Car la série Le Génie des Alpages est un chef d’oeuvre du non-sens, dessiné d’un trait original, léger, plein de charme. L’auteur fait preuve d’une imagination débordante assez rare dans la BD moderne. Cette transition réussie entre la nostalgie des années 50 et la BD contemporaine a rencontré un très grand succès dès ses débuts, en 73, dans les pages de PILOTE.


Les Glaces

Ce fut, éditorialement, l’un des moments forts de l’année. Cet Isaac a de la consistance, un charme, une énergie, une émotion que l’on retrouve dans peu de séries. Voici le deuxième tome d’Isaac, parti dans le grand nord… L’état de grâce continue !

Cet album rend caduque par sa facilité de lecture et son accessibilité, l’opposition entre BD classique et moderne.

Au XVIIIe siècle, les navigateurs partaient parfois explorer les quatre coins de la planète (ronde, comme chacun le sait !) et découvraient des régions jusqu’alors inconnues. Isaac, peintre embarqué presque par hasard sur un navire contrôlé par des pirates, n’échappe pas à cette incroyable découverte du monde. Après les eaux chaudes des Caraïbes, le voici découvrant le grand nord et ses icebergs terrifiants. Un voyage éprouvant pour tous les hommes du navire à commencer par Isaac qui sera transformé par ces événements.

Un authentique récit d’aventure qui renouvelle les histoires maritimes. Le Barbe-Rouge de ce nouveau siècle ?

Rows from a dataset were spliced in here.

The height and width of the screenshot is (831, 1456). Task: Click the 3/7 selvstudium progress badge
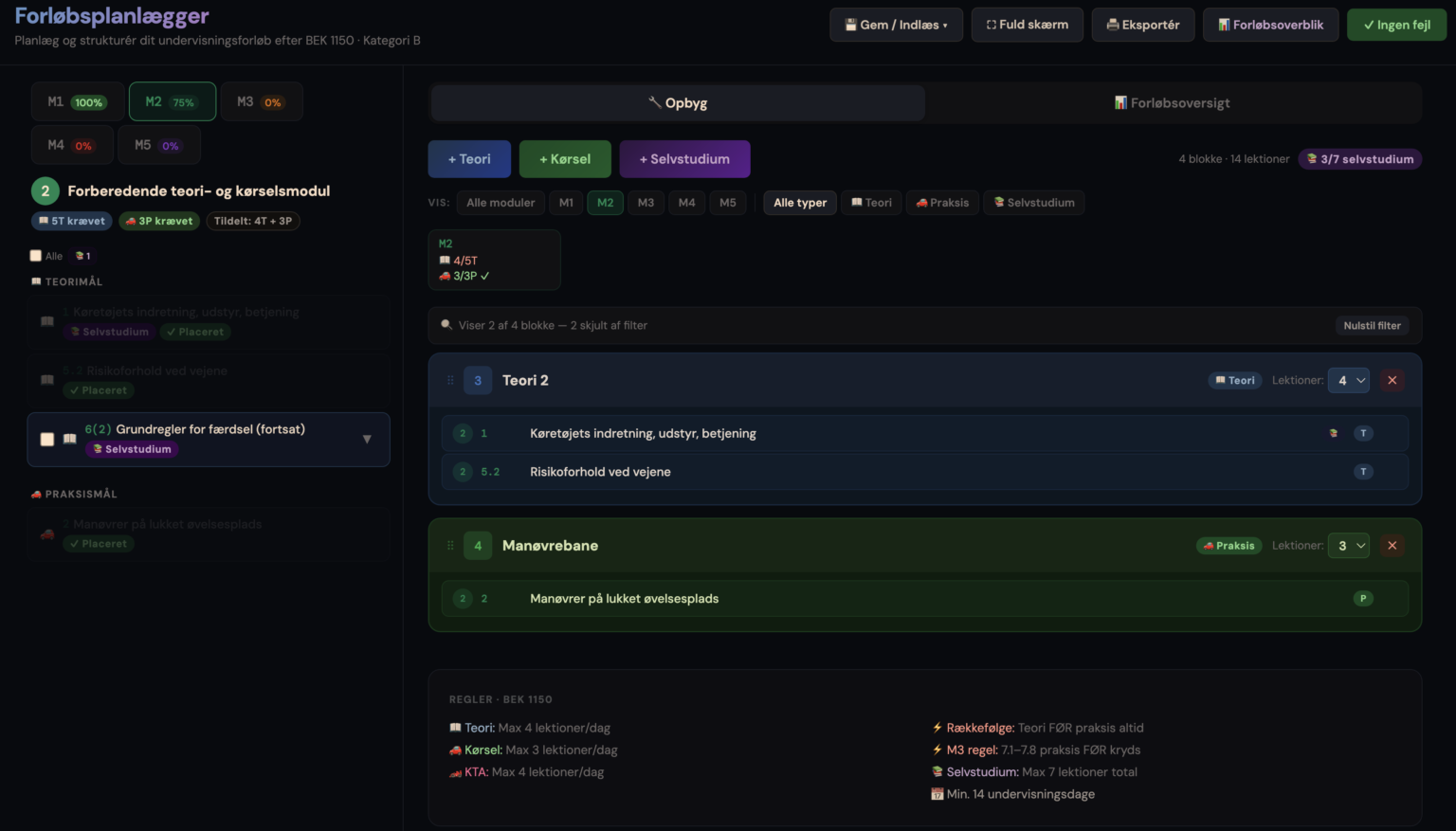(x=1359, y=159)
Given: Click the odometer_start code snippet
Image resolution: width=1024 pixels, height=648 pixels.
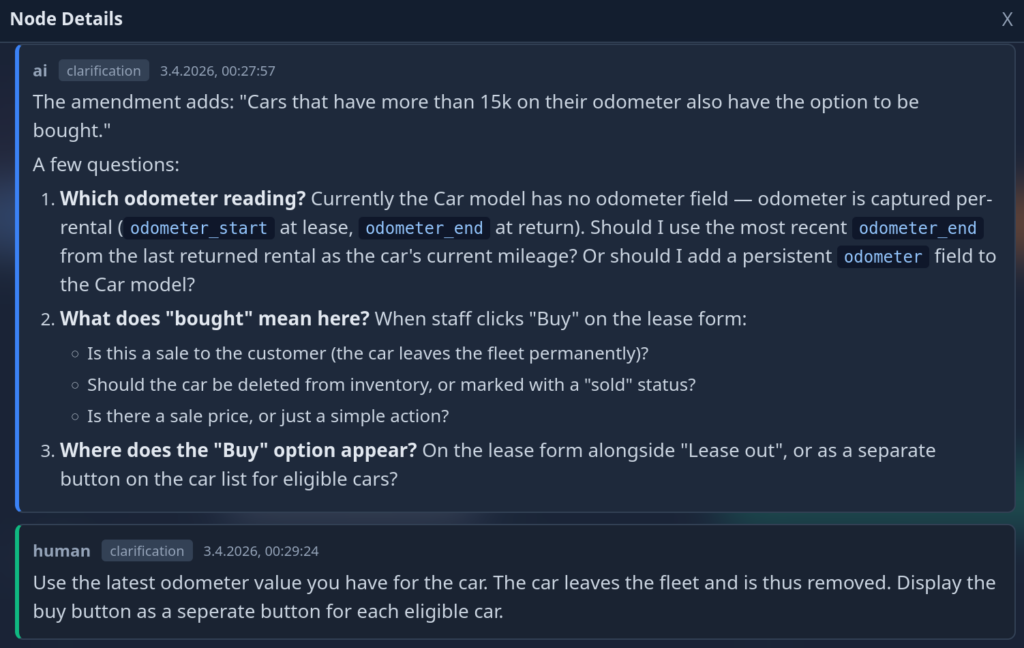Looking at the screenshot, I should 200,228.
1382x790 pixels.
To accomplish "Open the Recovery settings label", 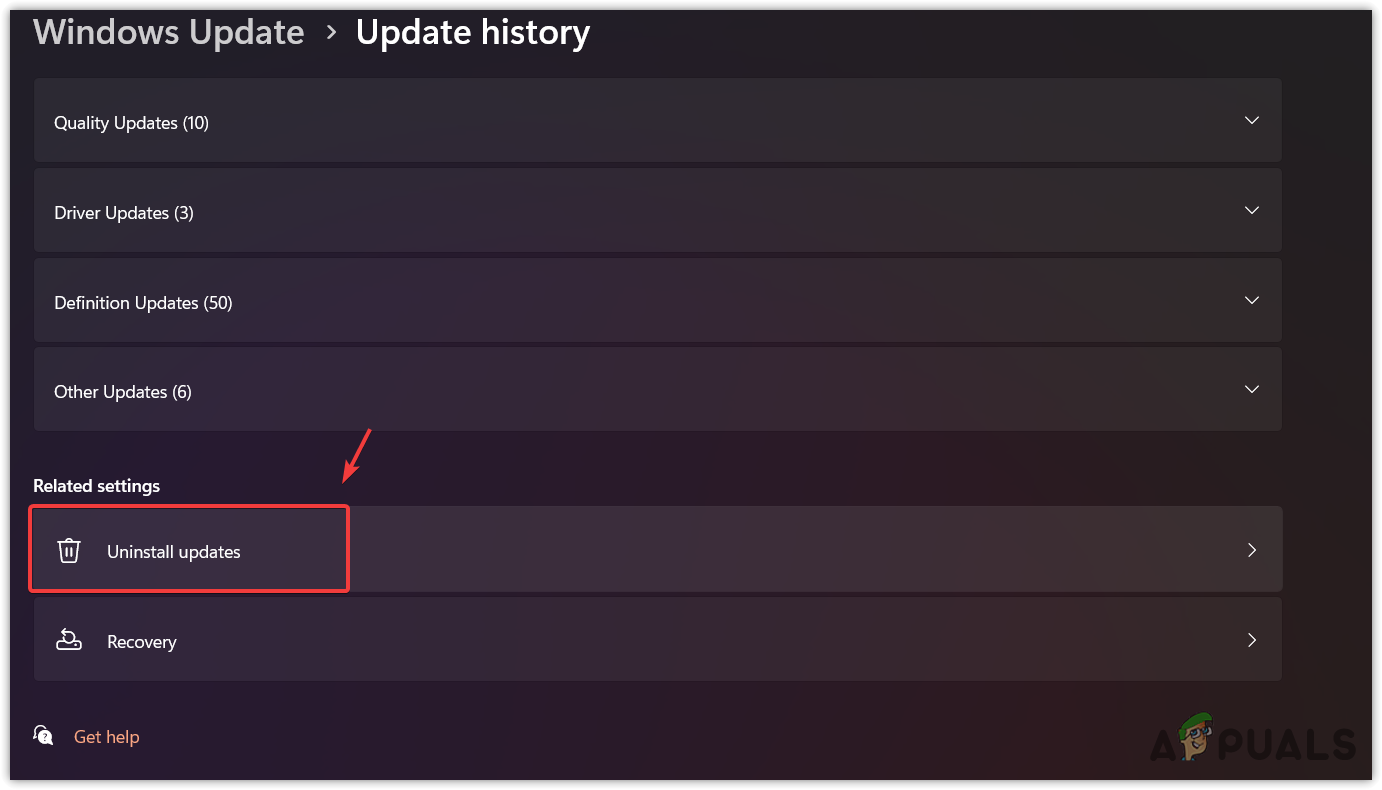I will click(x=142, y=642).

Dixie Road – Intégrale complète

Dans le Sud profond des États-Unis des années 1930, la saga d’une famille pauvre vue à travers le regard d’une gamine de quatorze ans qui voudrait bien croire au rêve, en ces temps de crise où il ne fait pas bon être noir, ni communiste, ni pauvre.
La série qui a véritablement révélé Hugues Labiano, associé à un grand scénariste, Jean Dufaux, pour cette histoire au souffle steinbeckien.


La Vie d’artiste

Dès la maternelle, Noémie s’avère être une artiste. Au grand désespoir de ses parents. Et elle le restera quel que soit le prix à en payer. En équilibre parfait entre tendresse et humour, Florence Cestac nous raconte comment un petit canard féminin, pas exactement semblable aux autres, réussit quand même son parcours. Avec ce sujet, qui la touche de près, l’auteure (ou l’autruche dirait-elle) retrouve toute la verve chaleureuse et drôle qui animait son mémorable Démon de midi.